4.2.2. Co-Authorship Network

Figure 12 shows the co-authorship network of authors contributing to the Digital Product Passport (DPP) research between 2021 and 2025. Examining the network, the existence of numerous small-scale author collaboration clusters was observed, suggesting that the digital product passport concept is currently in an early, decentralized development phase. This also suggests opportunities for broader collaboration in future research.

The scattered author collaboration networks indicate a decentralized research area. While some strong clusters exist, especially in Central Europe, the overall structure reflects the early-stage and exploratory nature of their work on the concept of digital product passports, which is still a young topic.

The most consistent and influential cluster is led by Sultan Çetin and Ad D. Straub, indicating their central role in shaping early DPP research through repeated co-authorship, in line with what has been noted in previous analyses. Another significant cluster is centered around Charlotte Ducuing, emphasizing the growing body of legal and regulatory studies in this domain.

The map shows that cooperation overall is still fragmented, but the growing size of certain clusters (especially in European institutions) suggests that the field is becoming increasingly connected and mature.

4.2.3. Collaboration Network

Figure 13 shows the cooperation network of countries. The thickness of the lines shows the depth of the relationship. Germany is the country that attaches the most importance to global cooperation and cooperates the most. While Germany cooperates with almost all European countries that publish articles in the literature, another strong cooperation network is observed between the Czech Republic, Poland, Albania, and Portugal.

Table 7. Country collaboration network.

Country	Average Citations	Collaboration Strength	NP (Total)
Germany	22.67	0.0802	6
Austria	1.67	0.0545	1
United Kingdom	15.67	0.1054	1
Netherlands	0.00	0.0533	5
Switzerland	13.33	0.0931	1
Denmark	0.00	0.0387	1
France	0.00	0.0240	1
Belgium	0.00	0.0418	1
Portugal	0.00	0.0579	1
Poland	2.00	0.0863	1
Albania	0.00	0.0579	1
Czech Republic	0.00	0.0333	1
Italy	1.00	0.0664	1
Spain	25.83	0.0708	1
Usa	4.83	0.0643	1
Brazil	0.00	0.0294	1
Norway	0.00	0.0426	1

presents the country’s collaboration network and metrics for DPP research. Germany leads the field with 6 publications, an average of 22.7 citations per article, and the highest collaboration strength in the network (0.0802); in this context, Germany’s collaboration strength is more than double that of many other countries. This confirms Germany’s central position and extensive collaboration with nearly all major European contributors, particularly Austria, Switzerland, and the Netherlands, as indicated in Figure 13.

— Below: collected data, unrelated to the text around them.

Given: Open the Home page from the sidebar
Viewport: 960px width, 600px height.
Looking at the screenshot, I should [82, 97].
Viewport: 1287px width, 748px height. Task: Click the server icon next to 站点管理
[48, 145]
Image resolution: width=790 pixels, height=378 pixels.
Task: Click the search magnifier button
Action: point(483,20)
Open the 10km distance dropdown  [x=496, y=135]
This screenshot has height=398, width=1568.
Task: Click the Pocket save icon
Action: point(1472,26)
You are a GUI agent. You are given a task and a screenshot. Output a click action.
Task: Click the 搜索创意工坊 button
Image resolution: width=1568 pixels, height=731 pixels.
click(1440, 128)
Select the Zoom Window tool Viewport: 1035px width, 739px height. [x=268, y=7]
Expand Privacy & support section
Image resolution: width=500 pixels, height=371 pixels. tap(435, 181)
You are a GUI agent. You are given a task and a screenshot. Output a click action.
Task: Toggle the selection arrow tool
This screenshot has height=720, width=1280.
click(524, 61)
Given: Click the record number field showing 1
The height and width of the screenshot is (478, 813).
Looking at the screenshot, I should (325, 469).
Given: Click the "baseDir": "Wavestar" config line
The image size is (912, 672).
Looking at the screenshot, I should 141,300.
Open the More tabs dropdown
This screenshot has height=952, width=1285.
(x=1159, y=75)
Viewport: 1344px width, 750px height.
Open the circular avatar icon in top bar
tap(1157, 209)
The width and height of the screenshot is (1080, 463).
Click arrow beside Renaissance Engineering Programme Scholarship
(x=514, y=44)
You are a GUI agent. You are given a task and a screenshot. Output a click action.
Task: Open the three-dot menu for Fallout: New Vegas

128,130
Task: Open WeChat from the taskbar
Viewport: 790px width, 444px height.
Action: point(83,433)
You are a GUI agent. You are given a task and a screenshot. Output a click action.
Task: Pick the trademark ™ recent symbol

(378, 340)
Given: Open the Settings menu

The United Kingdom (15.7 citations per article) and Switzerland (13.3 citations per article) show strong citation performance despite fewer publications, while countries like Austria and Denmark have lower impact factors, reflecting more limited participation.

While most collaborations are concentrated within Europe, the presence of countries like the United States, Brazil, and Norway suggests early steps toward global expansion. These findings suggest that DPP research is still predominantly EU-focused but is increasingly expanding beyond European borders.

4.2.4. Co-Authorship and Institutional Collaboration Networks

Sankey diagrams are used to visualize data flows in various networks and processes. They show quantitative information about flows, their relationships, and transformations. Sankey diagrams represent directed, weighted graphs with weight functions that ensure flow conservation: for each node, the sum of the incoming weights equals the sum of the outgoing weights [44].

Figure 14 presents a Sankey diagram showing the institutional and geographical affiliations of the most productive authors in the field of Digital Product Passports (DPP). The left block (AU_UN) shows the universities to which the authors are affiliated, the middle block (AU_CO) the countries where these universities are located, and the right block (AU) the corresponding authors.

The results indicate a particularly intense research activity on this topic at European institutions in Austria, Germany, and Italy. Austria stands out as a hub, with institutions such as the Karl-Franzens University Graz and the Johannes Kepler University Linz having significant connections with prolific authors such as Baumgartner R. This, in line with the emergence of the DPP topic with the European Green Deal, confirms Central Europe’s role as an early adopter of research on DPP policy and practice and as a pioneer of theoretical concept.

The relatively low representation of non-European institutions underscores the regionally concentrated nature of DPP research, which is consistent with the concept’s origins in the European Commission. At the same time, the multiple links with different countries and authors, inter-institutional collaboration, and intra-European research mobility demonstrate that this is a developing and dynamic research area.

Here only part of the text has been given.